I watched Martin Scorsese’s After Hours(1985) this evening, and I really do love this film. And while many might consider it a minor Scorsese film, for me it is one of his best. Right up there with Taxi Driver (1976), Goodfellas (1990), and Raging Bull (1980). It’s a beautifully wrought existential comedy that is perfectly played by Griffin Dunne, whose move from acting to producing is something I regret when I think of his performance in this role. He’s absolutely convincing in his slow and subtle exasperation with a night from hell, and he in many ways underacts through a kind of simultaneously sleazy, uptight, and out-of-place working stiff who is simply having a very bad night. Just about every scene is memorable, but I’ll pick two in particular, the one above has Roseanna Arquette in what might be her finest role as the deeply unstable object of Dunne’s misquided affection. The short tale about her film obsessed husband reminds me of Scorsese himself, especially if you have seen or heard him talk about movies, he is absolutely euphoric.

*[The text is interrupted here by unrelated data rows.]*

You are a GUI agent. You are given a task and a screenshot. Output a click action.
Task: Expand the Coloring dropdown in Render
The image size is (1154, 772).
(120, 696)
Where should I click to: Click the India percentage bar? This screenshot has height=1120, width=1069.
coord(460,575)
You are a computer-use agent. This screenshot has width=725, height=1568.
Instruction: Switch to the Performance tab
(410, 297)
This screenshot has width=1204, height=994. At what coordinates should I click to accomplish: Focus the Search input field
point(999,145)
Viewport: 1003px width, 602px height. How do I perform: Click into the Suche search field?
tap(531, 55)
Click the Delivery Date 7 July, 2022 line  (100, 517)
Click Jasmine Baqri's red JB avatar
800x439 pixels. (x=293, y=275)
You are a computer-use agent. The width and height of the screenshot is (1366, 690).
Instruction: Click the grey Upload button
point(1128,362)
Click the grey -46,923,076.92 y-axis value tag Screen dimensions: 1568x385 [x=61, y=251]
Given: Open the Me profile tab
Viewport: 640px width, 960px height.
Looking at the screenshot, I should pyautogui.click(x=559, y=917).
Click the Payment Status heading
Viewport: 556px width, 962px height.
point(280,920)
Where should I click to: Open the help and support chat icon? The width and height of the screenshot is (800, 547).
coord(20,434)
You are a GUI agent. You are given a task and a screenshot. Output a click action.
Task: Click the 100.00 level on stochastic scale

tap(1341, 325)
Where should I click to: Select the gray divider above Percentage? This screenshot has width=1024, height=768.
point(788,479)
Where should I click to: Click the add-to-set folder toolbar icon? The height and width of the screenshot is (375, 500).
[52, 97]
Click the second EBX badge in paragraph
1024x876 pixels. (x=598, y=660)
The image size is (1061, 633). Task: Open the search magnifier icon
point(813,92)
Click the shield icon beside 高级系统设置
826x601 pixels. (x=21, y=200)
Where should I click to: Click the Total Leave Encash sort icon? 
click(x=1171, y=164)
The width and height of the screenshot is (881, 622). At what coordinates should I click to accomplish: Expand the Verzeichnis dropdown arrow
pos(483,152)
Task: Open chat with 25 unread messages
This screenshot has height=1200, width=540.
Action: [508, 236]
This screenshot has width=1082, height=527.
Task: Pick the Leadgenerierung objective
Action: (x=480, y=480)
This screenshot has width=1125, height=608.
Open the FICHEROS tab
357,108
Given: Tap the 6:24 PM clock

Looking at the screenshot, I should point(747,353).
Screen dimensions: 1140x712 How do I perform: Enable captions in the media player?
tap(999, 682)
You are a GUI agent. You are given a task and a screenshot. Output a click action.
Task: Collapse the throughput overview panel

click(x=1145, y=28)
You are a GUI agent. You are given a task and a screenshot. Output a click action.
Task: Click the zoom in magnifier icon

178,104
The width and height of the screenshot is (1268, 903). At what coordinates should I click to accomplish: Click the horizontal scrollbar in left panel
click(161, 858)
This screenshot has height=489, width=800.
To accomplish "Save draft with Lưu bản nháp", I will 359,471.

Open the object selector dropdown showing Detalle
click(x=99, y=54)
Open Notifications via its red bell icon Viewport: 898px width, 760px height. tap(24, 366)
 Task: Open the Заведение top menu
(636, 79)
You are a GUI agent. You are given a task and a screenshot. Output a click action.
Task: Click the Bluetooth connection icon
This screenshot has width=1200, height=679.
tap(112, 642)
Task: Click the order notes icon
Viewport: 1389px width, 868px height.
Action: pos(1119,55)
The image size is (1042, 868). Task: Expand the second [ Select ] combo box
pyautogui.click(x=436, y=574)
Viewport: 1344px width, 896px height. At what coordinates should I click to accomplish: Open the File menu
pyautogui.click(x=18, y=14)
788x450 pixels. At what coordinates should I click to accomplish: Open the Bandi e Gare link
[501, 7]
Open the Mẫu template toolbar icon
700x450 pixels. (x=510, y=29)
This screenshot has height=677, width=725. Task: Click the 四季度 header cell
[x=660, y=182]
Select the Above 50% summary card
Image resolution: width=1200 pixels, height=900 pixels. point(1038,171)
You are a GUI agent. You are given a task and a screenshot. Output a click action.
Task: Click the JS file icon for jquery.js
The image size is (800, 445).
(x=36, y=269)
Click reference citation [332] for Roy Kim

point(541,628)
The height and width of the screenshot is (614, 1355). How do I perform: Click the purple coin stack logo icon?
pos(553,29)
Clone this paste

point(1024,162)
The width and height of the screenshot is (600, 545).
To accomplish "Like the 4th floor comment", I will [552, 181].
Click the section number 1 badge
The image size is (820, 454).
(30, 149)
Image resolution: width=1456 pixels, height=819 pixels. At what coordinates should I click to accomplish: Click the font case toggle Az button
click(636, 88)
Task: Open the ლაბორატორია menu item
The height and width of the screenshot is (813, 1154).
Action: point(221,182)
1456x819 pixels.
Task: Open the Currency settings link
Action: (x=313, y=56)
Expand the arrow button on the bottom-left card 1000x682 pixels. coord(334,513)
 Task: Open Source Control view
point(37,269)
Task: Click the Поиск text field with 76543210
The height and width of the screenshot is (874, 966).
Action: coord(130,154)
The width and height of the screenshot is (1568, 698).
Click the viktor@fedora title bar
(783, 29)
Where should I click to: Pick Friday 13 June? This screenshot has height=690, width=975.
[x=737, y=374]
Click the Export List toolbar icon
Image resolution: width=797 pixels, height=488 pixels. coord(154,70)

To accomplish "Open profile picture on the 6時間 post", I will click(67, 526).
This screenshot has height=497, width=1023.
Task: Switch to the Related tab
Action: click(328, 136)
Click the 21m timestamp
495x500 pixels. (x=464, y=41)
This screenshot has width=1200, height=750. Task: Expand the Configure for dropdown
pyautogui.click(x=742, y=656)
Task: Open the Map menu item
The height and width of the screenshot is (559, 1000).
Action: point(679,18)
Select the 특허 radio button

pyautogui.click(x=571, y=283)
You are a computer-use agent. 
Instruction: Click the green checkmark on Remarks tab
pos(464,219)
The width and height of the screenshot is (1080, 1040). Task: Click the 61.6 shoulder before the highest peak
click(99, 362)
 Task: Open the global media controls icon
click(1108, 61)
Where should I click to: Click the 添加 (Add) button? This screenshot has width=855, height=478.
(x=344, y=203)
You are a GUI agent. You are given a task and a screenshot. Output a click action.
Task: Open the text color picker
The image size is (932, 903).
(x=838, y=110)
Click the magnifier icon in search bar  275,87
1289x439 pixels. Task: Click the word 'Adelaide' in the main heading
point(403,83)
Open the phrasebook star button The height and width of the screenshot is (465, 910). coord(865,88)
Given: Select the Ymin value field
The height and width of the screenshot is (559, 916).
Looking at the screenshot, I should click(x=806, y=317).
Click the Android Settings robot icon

But the other clip, which is even closer to my heart in many ways, features Dunne’s character, Paul Hackett, at the end of his rope as he is being pursued throughout Soho by a vigilante mob. He ends a futile call to the police with a very simple exclamation, “Oh wow!” But that is no regular old “Oh wow,” for the way he says it has stuck with me for decades. In fact, I haven’t stopped coming back to it and repeating it since I first saw this film in high school over twenty years ago. It has in many ways guided me through my adult life, and supported me through so many a rough time. It’s my simple, special movie quote shared only with one another. Well, at least until now. Enjoy!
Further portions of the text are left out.